Exactly as they appear below, repeat the lines from the one with "Viewport: 504px width, 290px height." through the one with "Task: Expand the 会员设置 sidebar chevron", and no others.
====
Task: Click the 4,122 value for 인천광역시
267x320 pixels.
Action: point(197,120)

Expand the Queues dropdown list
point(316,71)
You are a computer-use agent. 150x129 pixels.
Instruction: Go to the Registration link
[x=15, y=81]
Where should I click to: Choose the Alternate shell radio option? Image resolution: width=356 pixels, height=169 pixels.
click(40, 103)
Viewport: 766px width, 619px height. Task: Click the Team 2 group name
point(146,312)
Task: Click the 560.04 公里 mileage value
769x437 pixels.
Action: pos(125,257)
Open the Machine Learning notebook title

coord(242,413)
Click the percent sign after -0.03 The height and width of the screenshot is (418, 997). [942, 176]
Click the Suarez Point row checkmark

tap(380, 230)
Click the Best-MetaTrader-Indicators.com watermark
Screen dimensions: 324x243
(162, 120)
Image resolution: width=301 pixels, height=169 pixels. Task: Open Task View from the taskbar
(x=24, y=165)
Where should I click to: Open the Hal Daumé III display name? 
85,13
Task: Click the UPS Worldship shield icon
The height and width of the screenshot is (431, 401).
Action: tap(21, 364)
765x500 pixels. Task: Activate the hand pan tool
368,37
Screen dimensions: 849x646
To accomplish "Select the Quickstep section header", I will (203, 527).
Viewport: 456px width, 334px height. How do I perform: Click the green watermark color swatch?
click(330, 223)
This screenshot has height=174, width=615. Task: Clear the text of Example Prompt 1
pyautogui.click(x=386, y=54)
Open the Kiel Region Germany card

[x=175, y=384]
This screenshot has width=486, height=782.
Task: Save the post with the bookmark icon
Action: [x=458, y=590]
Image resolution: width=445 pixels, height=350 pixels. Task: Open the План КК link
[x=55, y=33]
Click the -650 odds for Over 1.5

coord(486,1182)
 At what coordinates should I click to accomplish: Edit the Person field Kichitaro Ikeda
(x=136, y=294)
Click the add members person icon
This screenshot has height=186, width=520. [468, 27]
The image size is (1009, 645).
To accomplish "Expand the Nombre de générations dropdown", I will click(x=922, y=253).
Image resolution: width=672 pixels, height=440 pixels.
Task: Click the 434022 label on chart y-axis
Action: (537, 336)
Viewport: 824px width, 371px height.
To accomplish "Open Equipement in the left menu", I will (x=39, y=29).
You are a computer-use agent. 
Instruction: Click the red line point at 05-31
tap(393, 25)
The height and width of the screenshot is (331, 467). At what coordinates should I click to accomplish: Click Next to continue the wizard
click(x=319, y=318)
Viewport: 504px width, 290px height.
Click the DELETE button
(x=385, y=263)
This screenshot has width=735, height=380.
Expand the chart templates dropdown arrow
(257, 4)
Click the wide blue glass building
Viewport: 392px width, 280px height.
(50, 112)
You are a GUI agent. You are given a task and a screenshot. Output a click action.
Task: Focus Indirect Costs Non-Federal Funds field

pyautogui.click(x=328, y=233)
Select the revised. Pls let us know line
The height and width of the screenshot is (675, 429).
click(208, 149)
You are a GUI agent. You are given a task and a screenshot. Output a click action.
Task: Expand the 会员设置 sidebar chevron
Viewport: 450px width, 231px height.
====
TASK RESPONSE
Viewport: 504px width, 290px height.
Click the DELETE button
(x=385, y=263)
This screenshot has width=735, height=380.
Expand the chart templates dropdown arrow
(257, 4)
Click the wide blue glass building
Viewport: 392px width, 280px height.
(50, 112)
You are a GUI agent. You are given a task and a screenshot. Output a click action.
Task: Focus Indirect Costs Non-Federal Funds field

pyautogui.click(x=328, y=233)
Select the revised. Pls let us know line
The height and width of the screenshot is (675, 429).
click(208, 149)
You are a GUI agent. You are given a task and a screenshot. Output a click action.
Task: Expand the 会员设置 sidebar chevron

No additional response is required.